• Exercise aim: Copy each line of the entries that includes the word "will".

• Saved entries:

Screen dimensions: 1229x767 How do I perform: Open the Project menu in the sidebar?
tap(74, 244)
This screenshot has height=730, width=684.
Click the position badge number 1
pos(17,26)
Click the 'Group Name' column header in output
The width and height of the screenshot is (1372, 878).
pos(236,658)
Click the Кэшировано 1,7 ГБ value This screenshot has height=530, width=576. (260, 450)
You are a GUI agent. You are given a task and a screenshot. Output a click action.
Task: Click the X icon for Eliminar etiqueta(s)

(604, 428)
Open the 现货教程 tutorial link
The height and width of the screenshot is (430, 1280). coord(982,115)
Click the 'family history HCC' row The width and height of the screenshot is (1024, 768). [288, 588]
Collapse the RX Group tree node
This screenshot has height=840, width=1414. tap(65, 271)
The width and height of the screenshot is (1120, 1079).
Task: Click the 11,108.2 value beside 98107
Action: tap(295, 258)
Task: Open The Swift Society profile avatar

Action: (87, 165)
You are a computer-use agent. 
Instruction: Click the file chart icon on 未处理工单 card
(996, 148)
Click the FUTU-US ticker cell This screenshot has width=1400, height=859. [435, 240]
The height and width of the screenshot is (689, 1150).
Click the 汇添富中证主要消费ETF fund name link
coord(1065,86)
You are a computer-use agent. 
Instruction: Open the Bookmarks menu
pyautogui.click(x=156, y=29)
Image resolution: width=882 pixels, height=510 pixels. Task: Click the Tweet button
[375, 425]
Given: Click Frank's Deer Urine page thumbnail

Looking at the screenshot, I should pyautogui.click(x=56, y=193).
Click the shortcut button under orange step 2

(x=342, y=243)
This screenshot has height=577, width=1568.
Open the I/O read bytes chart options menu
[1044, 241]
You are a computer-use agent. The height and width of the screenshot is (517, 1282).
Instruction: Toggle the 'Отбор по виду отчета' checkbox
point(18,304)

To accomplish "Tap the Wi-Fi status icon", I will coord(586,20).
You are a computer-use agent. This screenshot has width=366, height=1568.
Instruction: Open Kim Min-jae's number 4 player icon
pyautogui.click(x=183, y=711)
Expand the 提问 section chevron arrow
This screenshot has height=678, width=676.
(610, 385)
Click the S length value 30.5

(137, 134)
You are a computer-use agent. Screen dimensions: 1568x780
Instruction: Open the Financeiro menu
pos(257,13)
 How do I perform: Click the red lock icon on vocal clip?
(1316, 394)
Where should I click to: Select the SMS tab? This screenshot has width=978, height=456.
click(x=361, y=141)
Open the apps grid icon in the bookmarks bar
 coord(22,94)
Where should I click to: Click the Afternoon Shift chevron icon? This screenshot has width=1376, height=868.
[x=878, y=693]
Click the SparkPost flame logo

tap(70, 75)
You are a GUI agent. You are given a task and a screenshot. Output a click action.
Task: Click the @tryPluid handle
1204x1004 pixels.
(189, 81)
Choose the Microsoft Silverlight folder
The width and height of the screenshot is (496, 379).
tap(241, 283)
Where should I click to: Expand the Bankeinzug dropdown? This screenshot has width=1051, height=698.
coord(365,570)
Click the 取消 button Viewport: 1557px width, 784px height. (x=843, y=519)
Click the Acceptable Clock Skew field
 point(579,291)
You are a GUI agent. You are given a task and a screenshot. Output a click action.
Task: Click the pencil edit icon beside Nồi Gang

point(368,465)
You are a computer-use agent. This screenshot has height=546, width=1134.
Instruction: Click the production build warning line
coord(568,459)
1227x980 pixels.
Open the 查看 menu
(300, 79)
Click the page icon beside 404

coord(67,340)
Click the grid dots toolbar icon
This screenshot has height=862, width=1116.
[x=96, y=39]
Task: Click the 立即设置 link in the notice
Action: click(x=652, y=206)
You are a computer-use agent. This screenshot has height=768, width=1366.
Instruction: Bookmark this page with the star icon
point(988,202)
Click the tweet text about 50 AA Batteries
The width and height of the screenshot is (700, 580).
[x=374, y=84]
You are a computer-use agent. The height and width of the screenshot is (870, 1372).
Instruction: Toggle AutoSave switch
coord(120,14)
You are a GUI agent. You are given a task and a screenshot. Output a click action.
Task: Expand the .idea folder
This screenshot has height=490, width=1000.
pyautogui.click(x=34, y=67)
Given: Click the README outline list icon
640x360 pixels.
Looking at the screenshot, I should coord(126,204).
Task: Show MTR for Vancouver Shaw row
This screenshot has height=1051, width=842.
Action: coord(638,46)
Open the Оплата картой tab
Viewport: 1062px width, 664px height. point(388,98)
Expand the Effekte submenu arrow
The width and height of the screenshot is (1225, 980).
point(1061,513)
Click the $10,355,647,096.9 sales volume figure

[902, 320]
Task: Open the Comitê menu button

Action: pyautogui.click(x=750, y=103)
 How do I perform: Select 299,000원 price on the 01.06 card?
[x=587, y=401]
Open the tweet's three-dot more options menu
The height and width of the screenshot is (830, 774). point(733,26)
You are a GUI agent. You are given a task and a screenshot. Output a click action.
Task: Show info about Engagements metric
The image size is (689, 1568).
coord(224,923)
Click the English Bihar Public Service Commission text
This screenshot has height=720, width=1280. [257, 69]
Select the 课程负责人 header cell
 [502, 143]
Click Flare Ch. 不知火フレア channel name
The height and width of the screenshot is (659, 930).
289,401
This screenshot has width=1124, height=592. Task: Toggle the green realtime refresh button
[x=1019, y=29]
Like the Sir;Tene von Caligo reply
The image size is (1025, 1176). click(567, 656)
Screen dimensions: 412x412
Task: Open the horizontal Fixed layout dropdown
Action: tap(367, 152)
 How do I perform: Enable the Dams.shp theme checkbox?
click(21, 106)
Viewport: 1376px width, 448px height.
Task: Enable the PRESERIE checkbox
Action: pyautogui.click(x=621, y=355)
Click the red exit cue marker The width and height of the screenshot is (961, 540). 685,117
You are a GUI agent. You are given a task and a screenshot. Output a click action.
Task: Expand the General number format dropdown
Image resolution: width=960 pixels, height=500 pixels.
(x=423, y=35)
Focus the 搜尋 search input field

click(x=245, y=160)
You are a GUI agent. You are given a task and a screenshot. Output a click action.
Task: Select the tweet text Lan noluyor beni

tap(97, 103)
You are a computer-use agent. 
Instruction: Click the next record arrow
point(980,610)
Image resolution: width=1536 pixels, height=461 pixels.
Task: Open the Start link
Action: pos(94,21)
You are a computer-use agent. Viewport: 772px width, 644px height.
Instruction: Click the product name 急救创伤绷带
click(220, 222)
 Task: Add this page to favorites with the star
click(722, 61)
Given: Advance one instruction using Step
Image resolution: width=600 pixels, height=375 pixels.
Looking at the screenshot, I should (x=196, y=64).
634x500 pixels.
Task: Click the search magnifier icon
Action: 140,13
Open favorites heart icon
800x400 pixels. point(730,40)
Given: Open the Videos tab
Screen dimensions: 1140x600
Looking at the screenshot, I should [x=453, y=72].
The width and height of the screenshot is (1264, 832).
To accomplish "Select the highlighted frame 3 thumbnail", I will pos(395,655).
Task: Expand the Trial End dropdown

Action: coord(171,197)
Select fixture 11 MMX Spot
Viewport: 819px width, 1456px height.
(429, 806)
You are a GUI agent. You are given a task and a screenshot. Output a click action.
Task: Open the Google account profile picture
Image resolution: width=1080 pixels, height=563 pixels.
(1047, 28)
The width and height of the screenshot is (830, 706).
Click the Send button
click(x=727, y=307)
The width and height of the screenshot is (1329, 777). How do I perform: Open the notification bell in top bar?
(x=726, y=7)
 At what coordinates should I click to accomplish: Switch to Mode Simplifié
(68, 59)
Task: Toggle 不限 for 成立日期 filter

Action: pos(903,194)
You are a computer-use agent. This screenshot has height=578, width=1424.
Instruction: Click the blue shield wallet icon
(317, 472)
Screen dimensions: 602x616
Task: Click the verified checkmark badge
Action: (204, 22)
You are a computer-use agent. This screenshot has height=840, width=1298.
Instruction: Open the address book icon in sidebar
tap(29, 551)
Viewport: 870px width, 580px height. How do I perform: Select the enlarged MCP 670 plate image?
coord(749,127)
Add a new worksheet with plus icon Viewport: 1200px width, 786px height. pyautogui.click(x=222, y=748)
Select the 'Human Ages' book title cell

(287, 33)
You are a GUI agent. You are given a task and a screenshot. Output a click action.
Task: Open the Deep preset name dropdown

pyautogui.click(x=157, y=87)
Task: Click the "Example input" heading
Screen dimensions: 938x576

• Response box:
To accomplish "Tap the Wi-Fi status icon", I will coord(586,20).
To accomplish "Select the highlighted frame 3 thumbnail", I will pos(395,655).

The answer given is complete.